To the Editor: An understanding of how beta cell number is regulated during normal life and regeneration is crucial not only from a cognitive point of view, but also forms a basis for the development of new strategies to treat or cure diabetic patients. Beta cell homeostasis is the balance between beta cell formation and death. Beta cells can be formed by neogenesis from non-beta cells (differentiation from progenitors, transdifferentiation from exocrine cells) or by the proliferation of beta cells already present in the pancreas. For a long time, it was thought that the rate of beta cell proliferation was extremely low and played a minor role in beta cell expansion occurring during adult life. This hypothesis was convincingly challenged by lineage-based approaches demonstrating that, during physiological adult life, newly formed beta cells are derived from pre-existing beta cells [1]. This important finding led to a large number of teams entering the field of beta cell proliferation, which produced major new information and a better understanding of this important topic [2]. It is thus now proposed that strategies that would enhance beta cell proliferation can be used to develop human endocrine cells in large quantities to be used for diabetes therapy in humans. However, it should be kept in mind that the vast majority of the recent data on beta cell proliferation are derived from rodent models. Thus, in my view, a major question is: is the recent information demonstrating the major role of beta cell proliferation in the rodent true for human beta cells?

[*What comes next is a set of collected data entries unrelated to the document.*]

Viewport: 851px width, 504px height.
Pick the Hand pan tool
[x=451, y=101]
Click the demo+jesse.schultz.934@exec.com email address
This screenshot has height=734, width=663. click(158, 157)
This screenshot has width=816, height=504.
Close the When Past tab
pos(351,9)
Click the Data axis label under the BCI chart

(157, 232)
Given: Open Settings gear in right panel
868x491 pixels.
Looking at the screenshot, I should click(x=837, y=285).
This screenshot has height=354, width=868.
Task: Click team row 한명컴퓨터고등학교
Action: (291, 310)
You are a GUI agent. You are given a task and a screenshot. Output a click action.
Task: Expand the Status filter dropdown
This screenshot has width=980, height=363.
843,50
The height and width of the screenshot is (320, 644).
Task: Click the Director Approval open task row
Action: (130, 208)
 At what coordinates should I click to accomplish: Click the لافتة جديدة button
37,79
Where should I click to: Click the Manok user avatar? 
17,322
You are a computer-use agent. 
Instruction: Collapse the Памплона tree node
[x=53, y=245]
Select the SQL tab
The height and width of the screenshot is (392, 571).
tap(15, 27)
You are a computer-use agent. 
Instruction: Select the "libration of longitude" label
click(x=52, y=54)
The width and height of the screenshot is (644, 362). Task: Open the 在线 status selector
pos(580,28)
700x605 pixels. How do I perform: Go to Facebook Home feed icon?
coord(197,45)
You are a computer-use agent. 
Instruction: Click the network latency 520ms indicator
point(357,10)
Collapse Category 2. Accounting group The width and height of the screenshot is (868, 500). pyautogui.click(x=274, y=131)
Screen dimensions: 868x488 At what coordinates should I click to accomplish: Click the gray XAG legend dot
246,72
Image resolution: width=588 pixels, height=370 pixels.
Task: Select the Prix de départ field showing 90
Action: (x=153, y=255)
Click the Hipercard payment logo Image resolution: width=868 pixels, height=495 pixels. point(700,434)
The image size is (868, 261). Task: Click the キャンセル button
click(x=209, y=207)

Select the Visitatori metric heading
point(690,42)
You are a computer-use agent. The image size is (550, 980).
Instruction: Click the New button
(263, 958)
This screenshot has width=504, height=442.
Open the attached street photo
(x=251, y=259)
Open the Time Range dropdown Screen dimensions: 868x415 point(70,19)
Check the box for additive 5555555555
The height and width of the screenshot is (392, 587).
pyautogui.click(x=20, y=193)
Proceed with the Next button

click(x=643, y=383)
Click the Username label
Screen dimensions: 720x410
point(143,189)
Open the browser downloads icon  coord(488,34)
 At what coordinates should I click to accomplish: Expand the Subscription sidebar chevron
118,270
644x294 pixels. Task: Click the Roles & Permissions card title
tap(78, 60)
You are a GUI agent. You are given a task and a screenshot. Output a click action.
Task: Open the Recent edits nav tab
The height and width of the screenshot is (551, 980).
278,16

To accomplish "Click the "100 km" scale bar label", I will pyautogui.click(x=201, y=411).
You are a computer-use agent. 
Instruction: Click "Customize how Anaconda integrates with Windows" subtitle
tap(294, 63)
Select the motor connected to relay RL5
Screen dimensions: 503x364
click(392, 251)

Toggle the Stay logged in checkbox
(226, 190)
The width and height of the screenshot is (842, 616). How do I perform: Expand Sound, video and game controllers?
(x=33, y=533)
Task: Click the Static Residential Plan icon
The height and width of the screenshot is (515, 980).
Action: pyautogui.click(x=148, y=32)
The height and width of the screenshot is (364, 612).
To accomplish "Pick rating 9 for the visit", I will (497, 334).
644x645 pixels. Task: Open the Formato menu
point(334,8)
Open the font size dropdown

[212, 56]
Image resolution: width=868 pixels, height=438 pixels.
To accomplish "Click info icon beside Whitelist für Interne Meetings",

Although human and rodent beta cells share a large number of similarities, they are different in several respects. For example, it has long been known that beta cell function and sensitivity to destruction are not perfectly identical in rodents and humans [3, 4]. Moreover, islet cytoarchitecture—thought to have important functional implications—is also different [5]. Finally, there is debate over the proliferative potential of human beta cells. Some groups claim that human beta cells proliferate efficiently [6], while others argue that the proliferation of human adult beta cells is either extremely low or null [7]. In an article published in Diabetologia, Halban and colleagues compared beta cell proliferation in rodents and humans [8]. For this purpose, the authors sorted beta cells from adult rats and from 16 human donors, cultured the cells under different conditions, and analysed the effect of different exogenous growth factors on beta cell proliferation. For quantification of beta cell proliferation the cells were incubated with BrdU and then immunostained for BrdU and insulin or pancreatic and duodenal homeobox protein 1 (PDX1). Samples of cells were also stained with Ki-67, another marker used to label proliferating cells. A major finding was that rat beta cells proliferated under some of the different conditions tested, whereas human beta cells did not. This suggests that rat and human beta cells have different rates of proliferation.

At this point, the question is: what is the exact rate of beta cell proliferation in humans, if above zero? One possible explanation for the findings of Halban and colleagues [8] is that human beta cells proliferate, but at a lower rate than rodent beta cells. However, given that not a single proliferating human beta cell was counted, while more than 50% of rat beta cells incorporated BrdU under the best culture conditions tested in combination with a long BrdU pulse does not favour this possibility. It could be that all the in vitro conditions tested were poorly permissive for human beta cell proliferation. Alternatively, based on the fact that beta cells proliferate more during the perinatal period and the first weeks of life than later on [9, 10], greater human beta cell proliferation could have been detected if beta cells derived from younger donors had been used. In the present study, some beta cells were derived from young donors (16 years old), but it would be extremely interesting to have access to even younger donors.

The results of this recent publication [8] bring into question whether human beta cells proliferate, and the role of proliferation in the in vivo regulation of beta cell homeostasis in humans remains unresolved at present. We have learned a lot about beta cell proliferation in rodents using in vivo lineage analysis [1], a type of experiment not feasible in humans. However, it is extremely important to define the exact proliferative potential of human beta cells before generalising data generated in rodent models to humans.